■ Exercise requirements ■
In the rows from the line containing "Where should I click to: Mute" through the last row, inclusive, change "Task" to "Instruction" and give those lines back with nothing else altered. Leave the pictures out.
>> Begin
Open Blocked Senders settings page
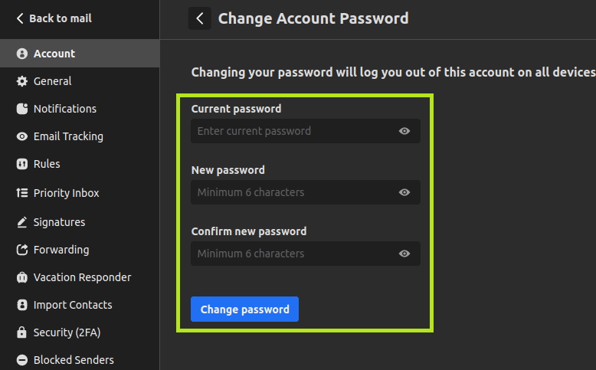This screenshot has width=596, height=370. (x=74, y=360)
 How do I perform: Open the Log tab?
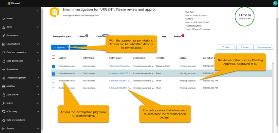164,36
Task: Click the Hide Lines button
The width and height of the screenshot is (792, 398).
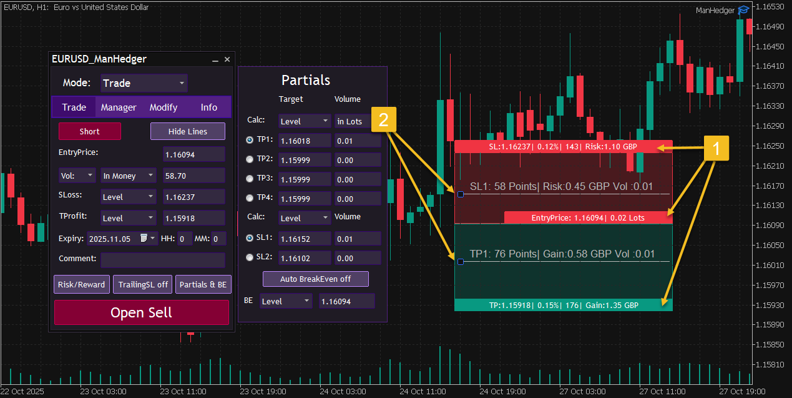Action: pos(187,131)

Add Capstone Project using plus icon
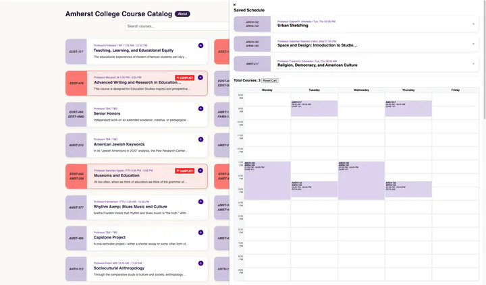point(200,232)
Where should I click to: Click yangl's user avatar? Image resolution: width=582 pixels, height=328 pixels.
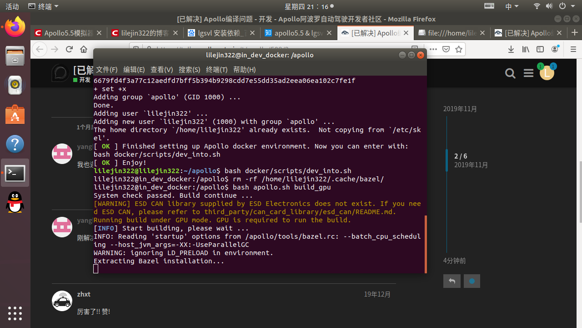62,154
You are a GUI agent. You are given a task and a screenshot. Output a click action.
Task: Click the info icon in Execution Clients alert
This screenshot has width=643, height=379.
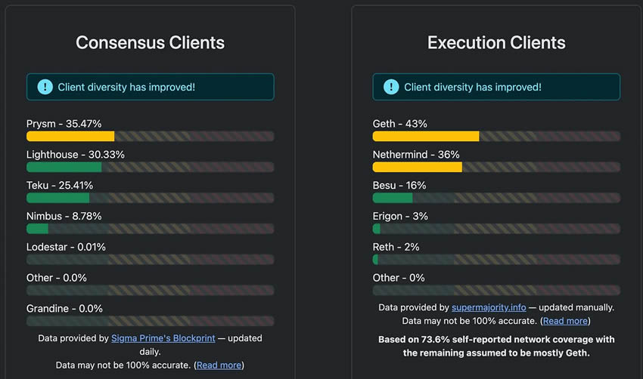390,87
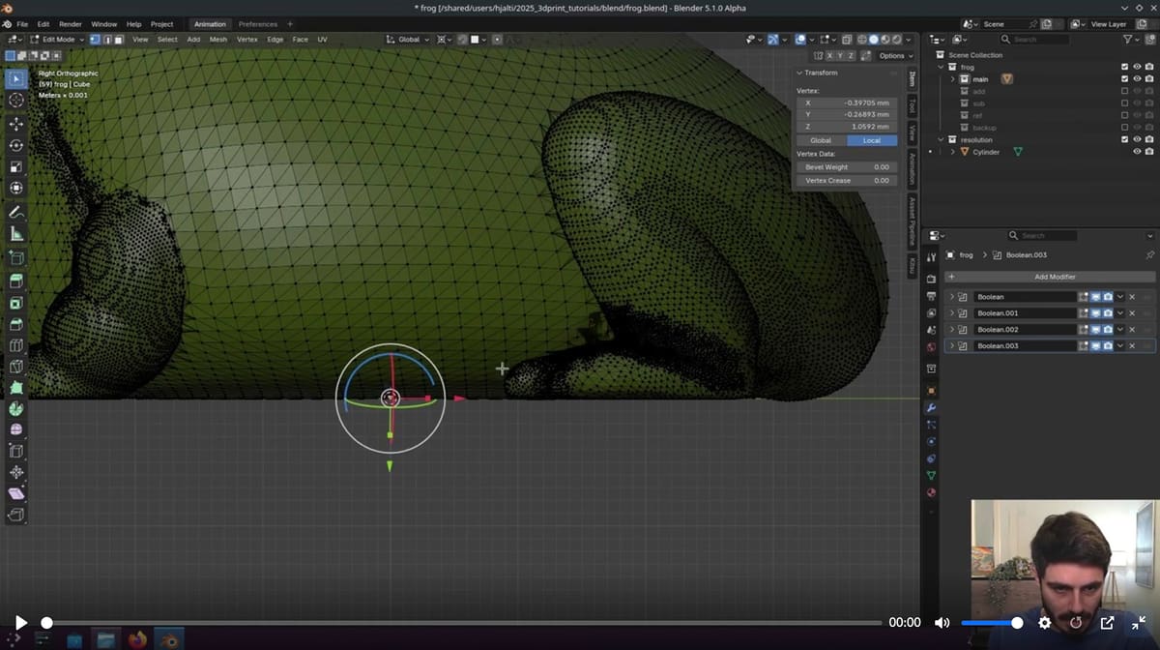The image size is (1160, 650).
Task: Remove the Boolean.002 modifier
Action: (x=1132, y=330)
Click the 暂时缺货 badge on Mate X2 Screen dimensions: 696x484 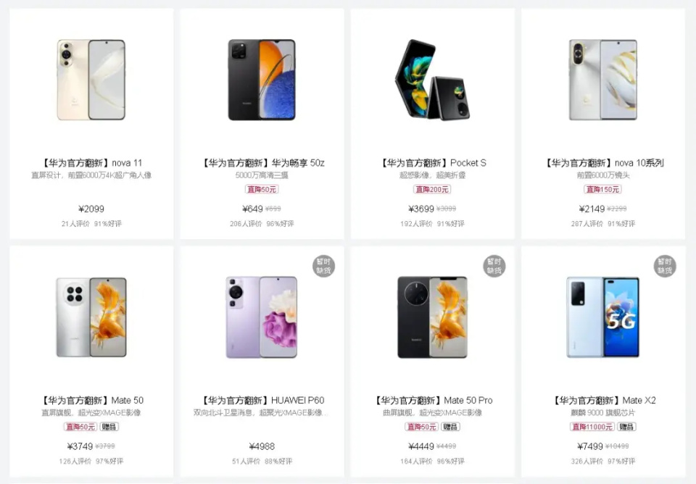click(665, 266)
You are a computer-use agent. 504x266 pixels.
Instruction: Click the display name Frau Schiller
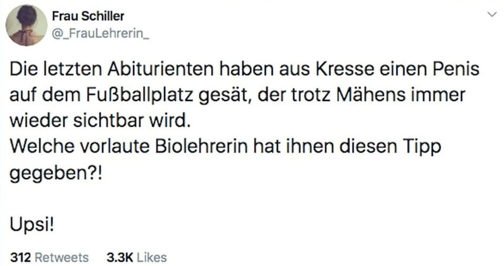[x=88, y=16]
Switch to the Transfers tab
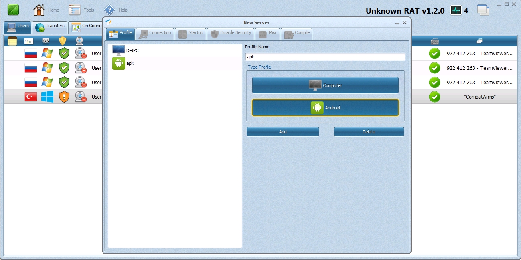 tap(50, 26)
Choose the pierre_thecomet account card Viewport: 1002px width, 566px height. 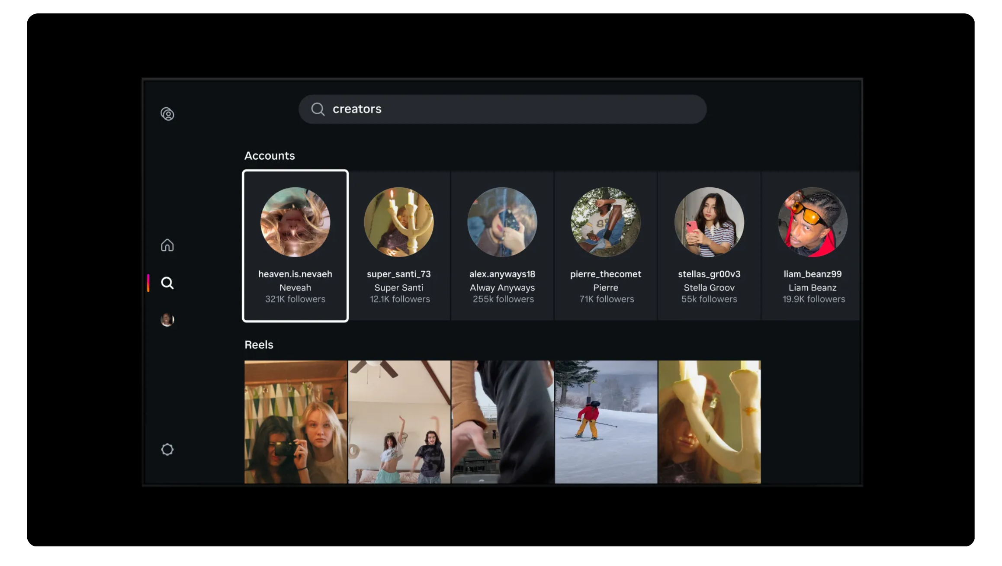click(605, 245)
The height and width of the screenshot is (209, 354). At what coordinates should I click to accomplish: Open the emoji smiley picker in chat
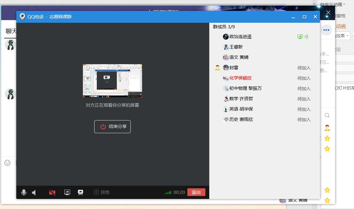(x=7, y=163)
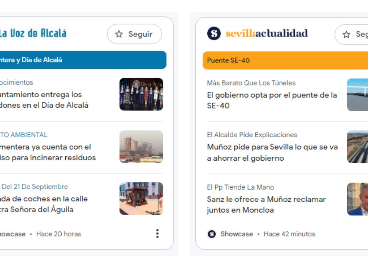This screenshot has height=268, width=368.
Task: Open the man in suit photo thumbnail
Action: click(357, 199)
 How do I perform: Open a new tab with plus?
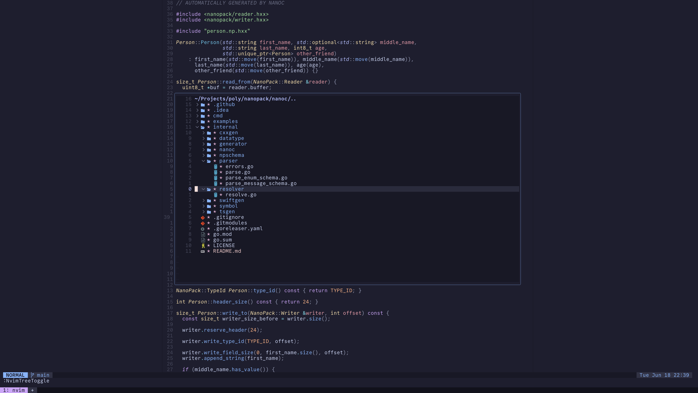(33, 390)
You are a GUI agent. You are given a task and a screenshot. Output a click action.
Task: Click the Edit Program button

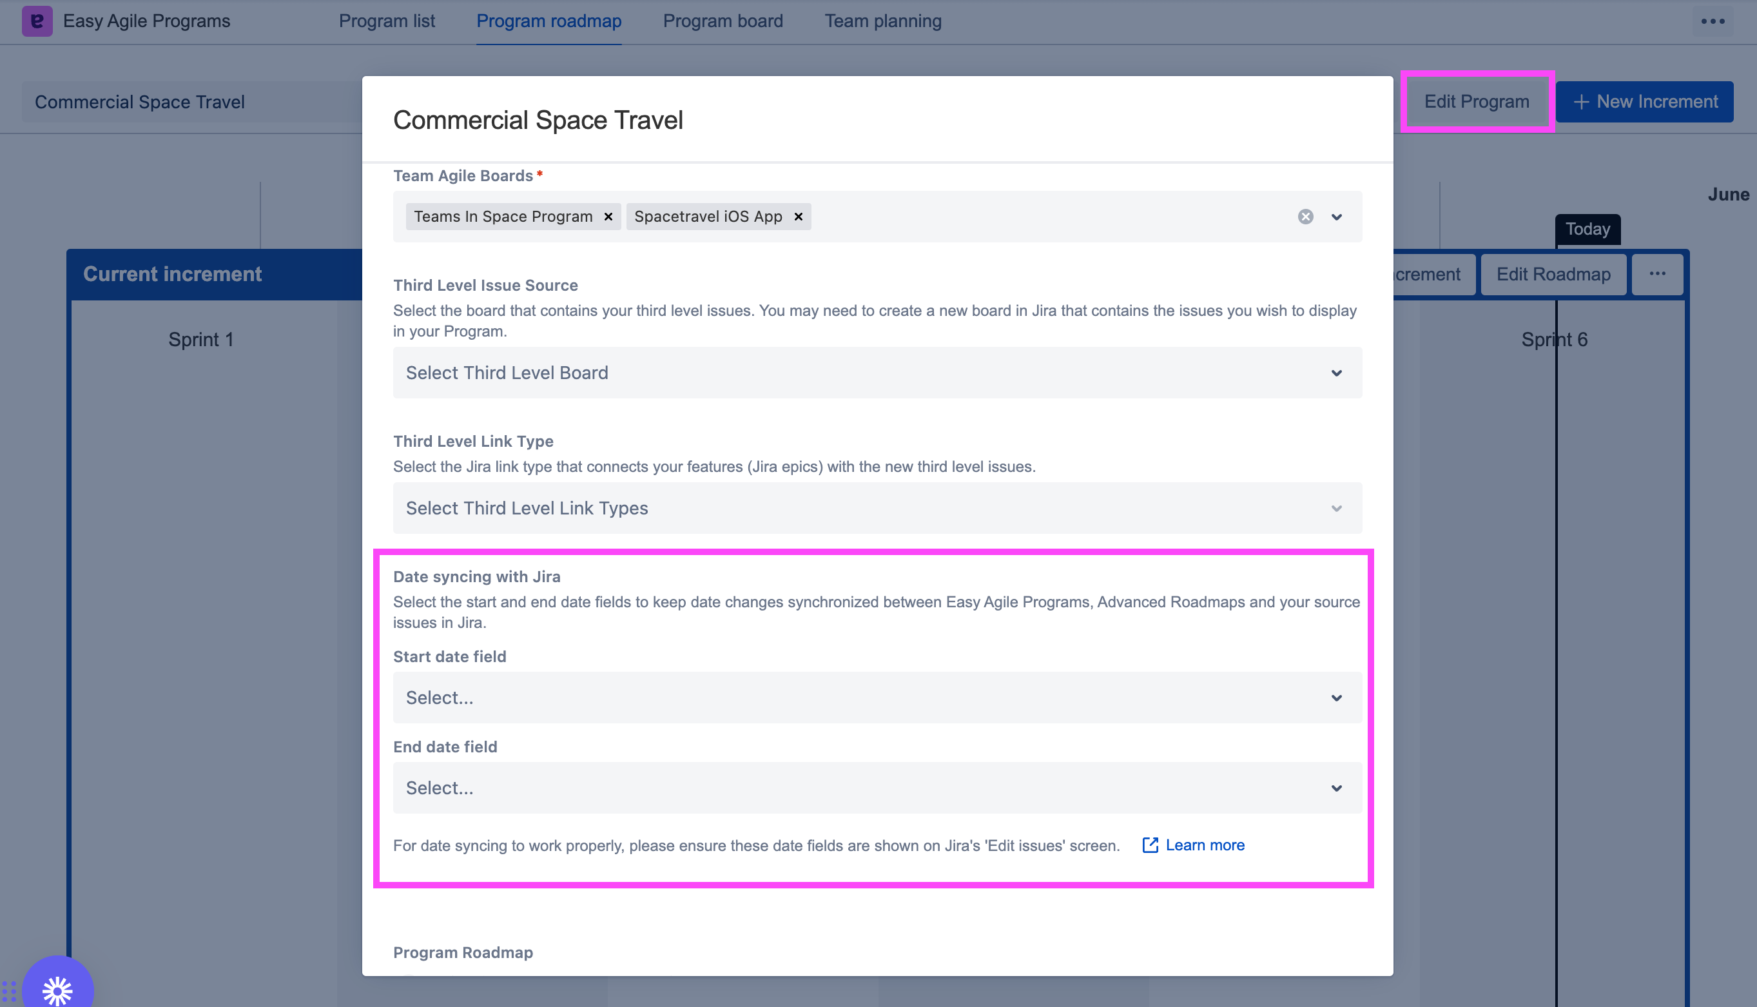(1476, 102)
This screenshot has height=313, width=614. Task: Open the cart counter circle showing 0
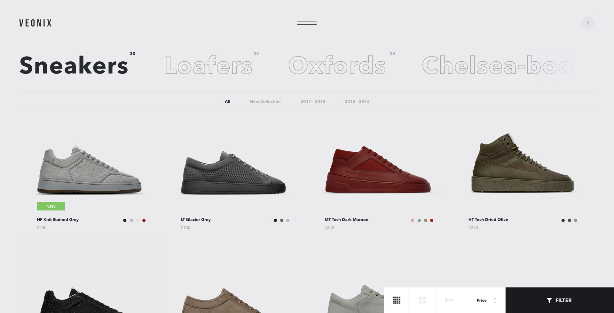click(x=587, y=23)
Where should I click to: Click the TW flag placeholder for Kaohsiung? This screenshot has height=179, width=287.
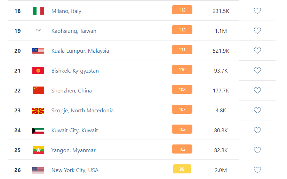click(x=38, y=30)
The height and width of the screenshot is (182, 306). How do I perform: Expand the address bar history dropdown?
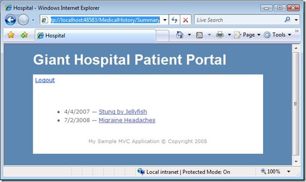pyautogui.click(x=165, y=20)
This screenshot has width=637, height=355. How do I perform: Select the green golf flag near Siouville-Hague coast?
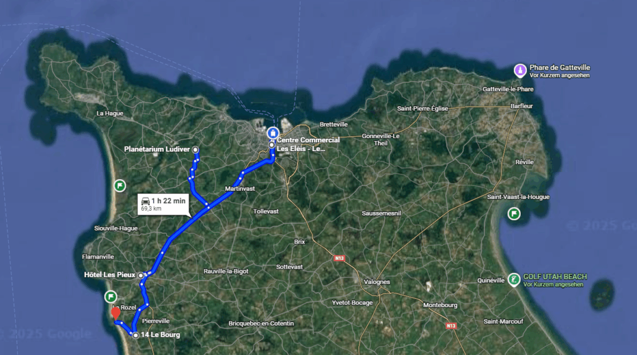(x=119, y=186)
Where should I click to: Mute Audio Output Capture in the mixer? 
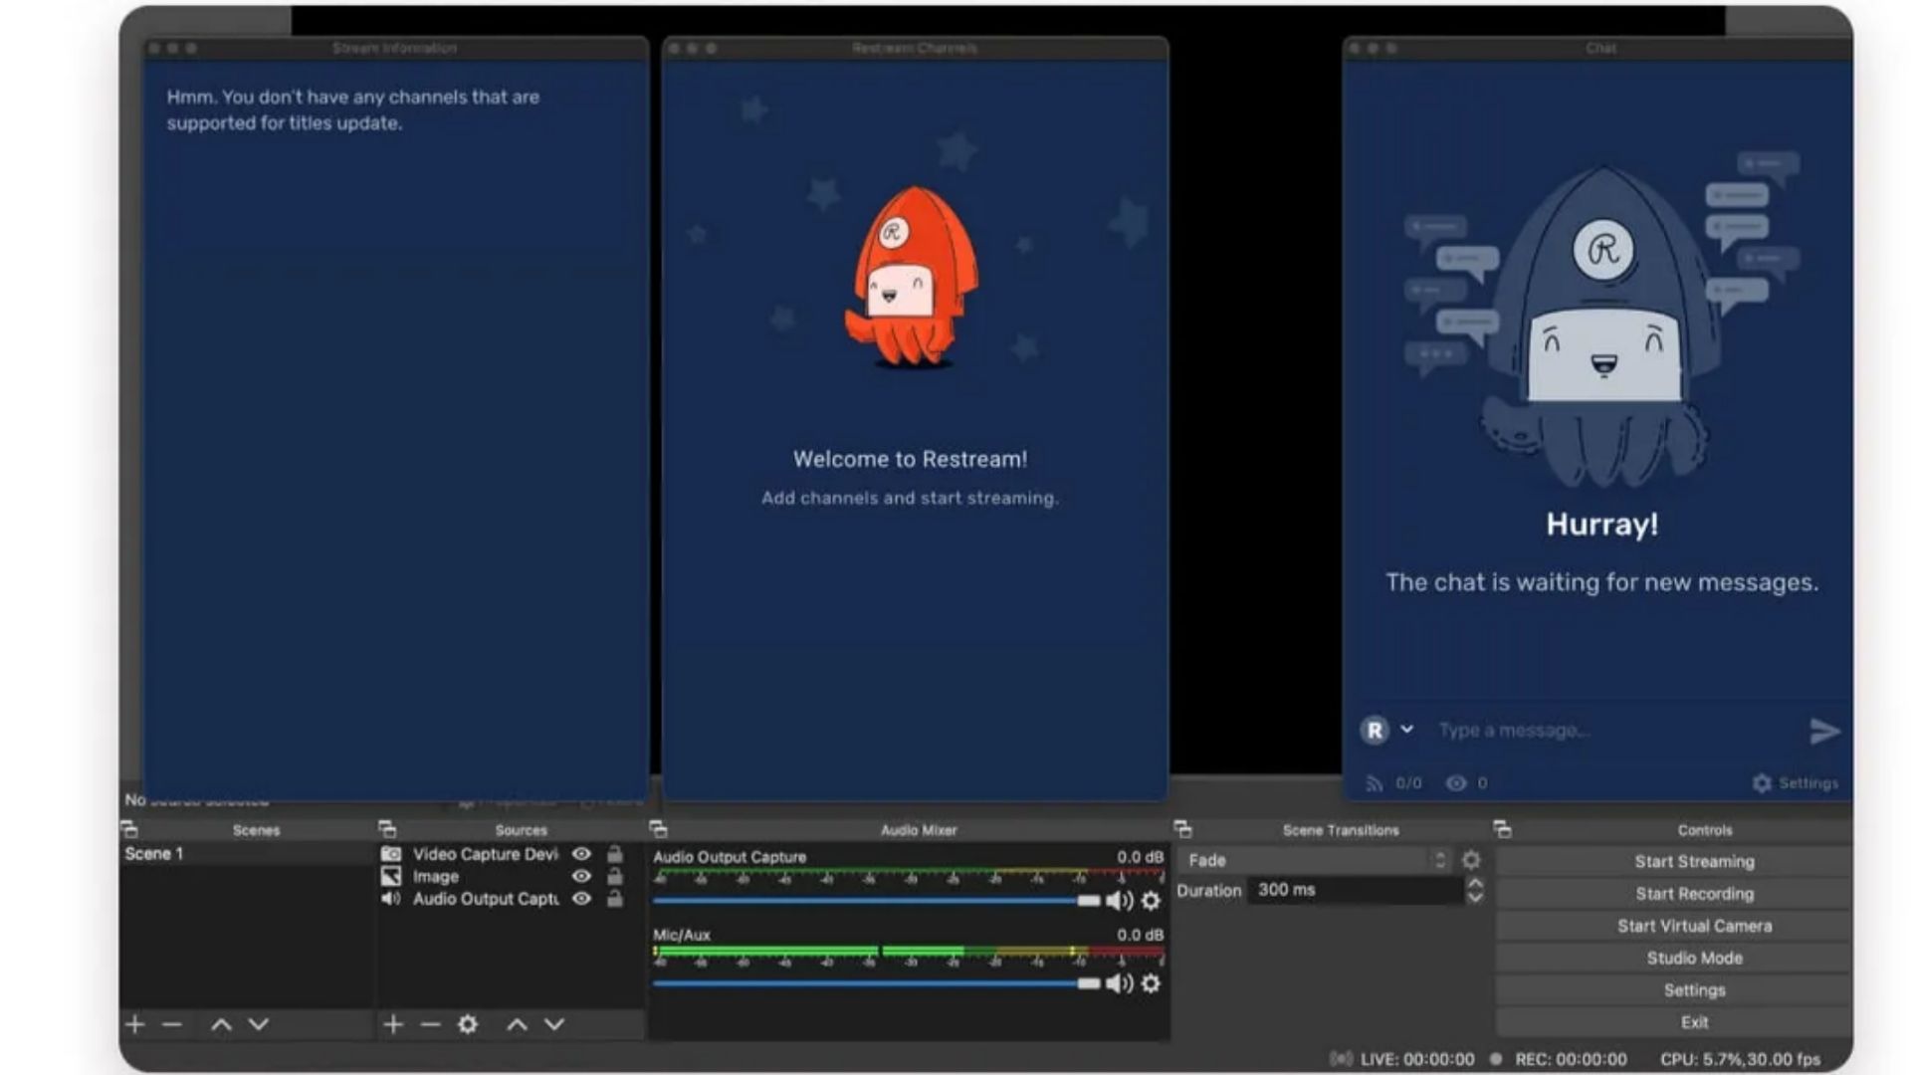pyautogui.click(x=1118, y=901)
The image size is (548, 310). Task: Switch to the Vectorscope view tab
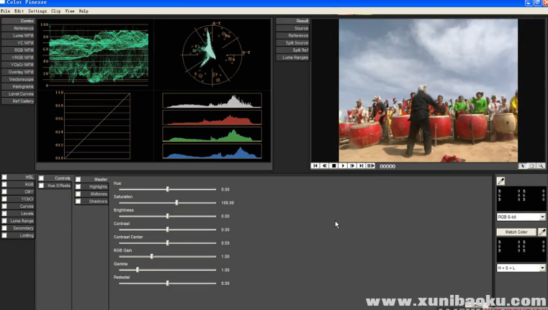point(18,79)
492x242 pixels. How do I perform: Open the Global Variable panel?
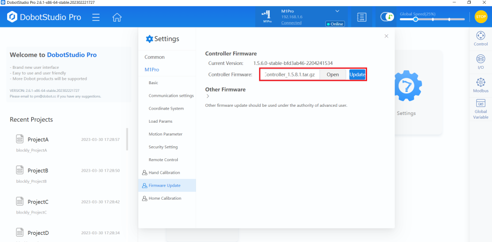[x=480, y=109]
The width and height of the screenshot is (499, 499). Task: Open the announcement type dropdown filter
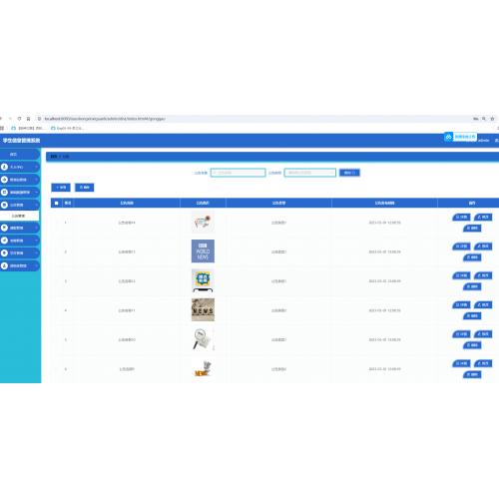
>> End
■ Full answer ■
Where should I click to: Mute Audio Output Capture in the mixer? 
pyautogui.click(x=1118, y=901)
The image size is (548, 310). Instruction: Switch to the Vectorscope view tab
point(18,79)
492x242 pixels. How do I perform: Open the Global Variable panel?
[x=480, y=109]
The width and height of the screenshot is (499, 499). Instruction: Open the announcement type dropdown filter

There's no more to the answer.